Elfmeter – Geschichte, Statistiken, Spieltheorie und mehr (Teil 1)
Taktik & Theorie 23.August.2011 Stefan Karger 0
In dieser Serie befassen wir uns mit allen Aspekten des Strafstoßes. Neben der Entstehungsgeschichte sehen wir uns ausführliche Statistiken an und beschäftigen uns mit Spieltheorie, die anhand von praktischen Beispielen verständlich dargelegt wird. Im ersten Teil geht es um die Geschichte des Strafstoßes und warum die Entfernung des Elfmeterpunktes perfekt gewählt wurde.
Die meisten von euch werden sich an das Handspiel von Luis Suarez im Viertelfinale der Fußball-Weltmeisterschaft in Südafrika erinnern.
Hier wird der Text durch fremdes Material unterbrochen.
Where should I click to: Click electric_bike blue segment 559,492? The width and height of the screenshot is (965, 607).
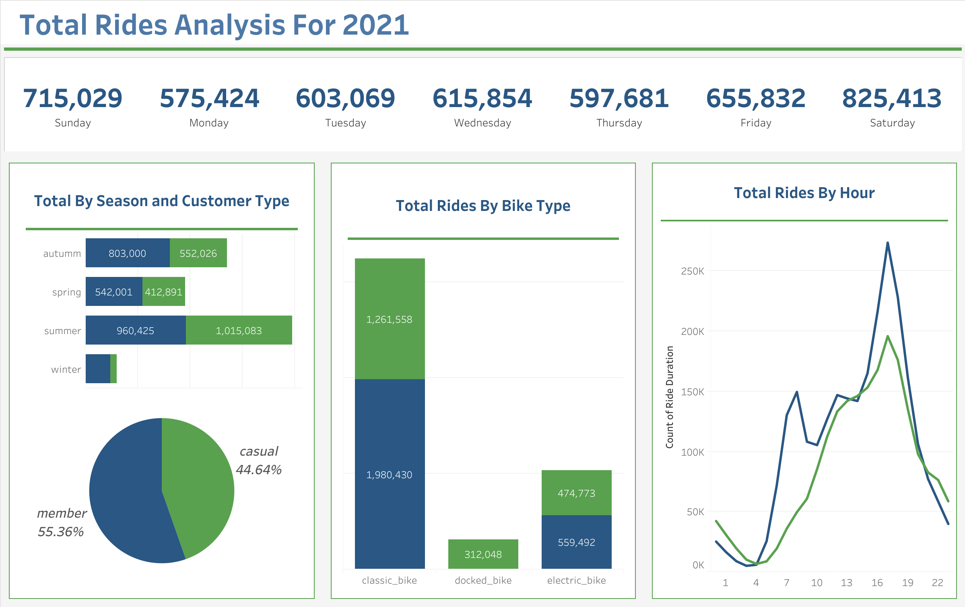pyautogui.click(x=576, y=542)
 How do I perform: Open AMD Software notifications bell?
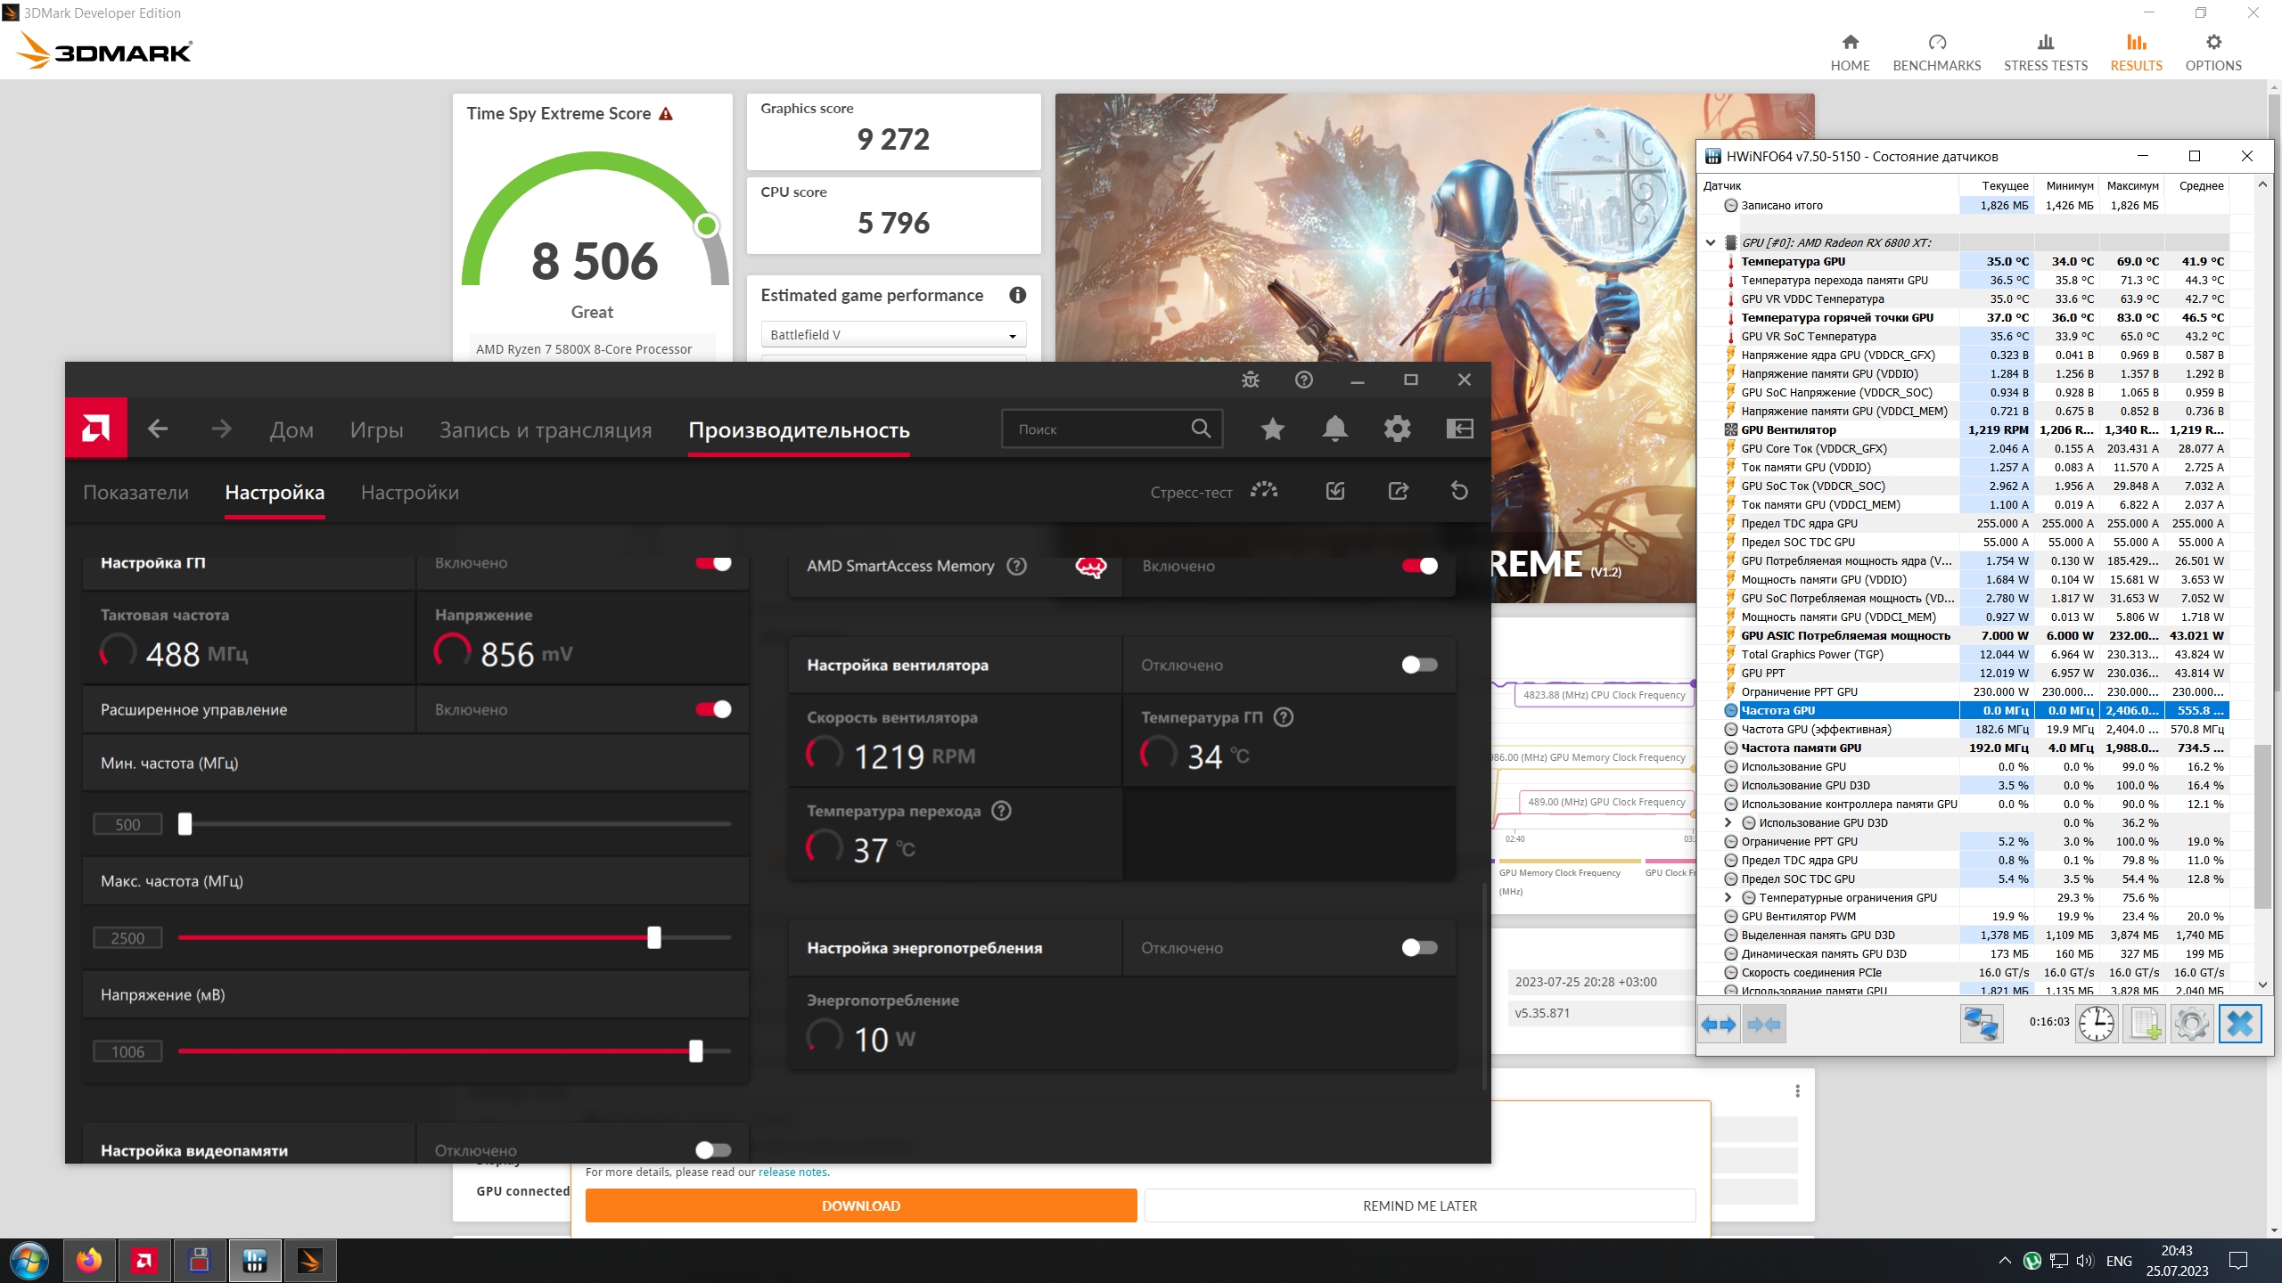click(1334, 429)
In der 121. Minute bewies der Stürmer seine Tormannqualitäten und klärte den Ball mit der Hand auf der Linie. Der Schiedsrichter entschied auf Elfmeter und schickte den Uruguayer mit einer roten Karte vom Platz. Auch wenn Gyan den anschließenden Elfmeter verschoss, hatte er vor seinem Versuch zumindest eine 75-prozentige theoretische Chance, dass er treffen würde. Hätte sich diese Situation jedoch vor etwa 120 Jahren abgespielt, dann hätte es einen Freistoß ein paar Zentimeter vor der Torlinie gegeben. Da sich der Tormann damals direkt vor den Ball stellen durfte, hatte der Schütze so gut wie keine Aussicht auf einen Erfolg.
WIE ALLES ANFING
So geschah es auch im Rahmen des Viertelfinalspiels des FA-Cups, als bei der Partie zwischen Stoke City und Notts County ein Spieler der Gastmannschaft beim Stand von 0:1 einen Ball in der letzten Minute mit der Hand abwehrte. Der anschließende Freistoß blieb aus den oben erwähnten Gründen ohne Erfolg und die Gastmannschaft rettete den Auswärtssieg über die Zeit. Die Empörung war groß, insbesondere weil sich dieses unsportliche Verhalten, das in der damaligen Zeit als gar nicht “gentlemanlike“ angesehen wurde, zunehmend häufte. Noch im selben Jahr wurde der Strafstoß eingeführt und Billy Heath von den Wolverhampton Wanderers hatte im Spiel gegen Accrington F.C. die große Ehre der erste Strafstoßschütze der Geschichte zu werden. Er ließ sich diese Chance nicht entgehen und seine Mannschaft gewann souverän mit 5:0.
WARUM GERADE 11 METER?
In Wahrheit beträgt die Distanz gar nicht genau 11 Meter, sondern 10.9728 Meter. Diese unrunde Zahl ergibt sich aus der Umrechnung der 12 Yards, die in den Regeln festgelegt wurden. Diese 12 Yards wurden nicht zufällig gewählt, sondern ergeben sich aus einer geometrischen Konstruktion: Wenn man die Linien vom Fünfmeterraum bis zur Grenze des Strafraums verlängert und dann zwei Diagonalen zieht, dann ist der Mittelpunkt dieser Diagonalen genau 12 Yards von der Torlinie entfernt.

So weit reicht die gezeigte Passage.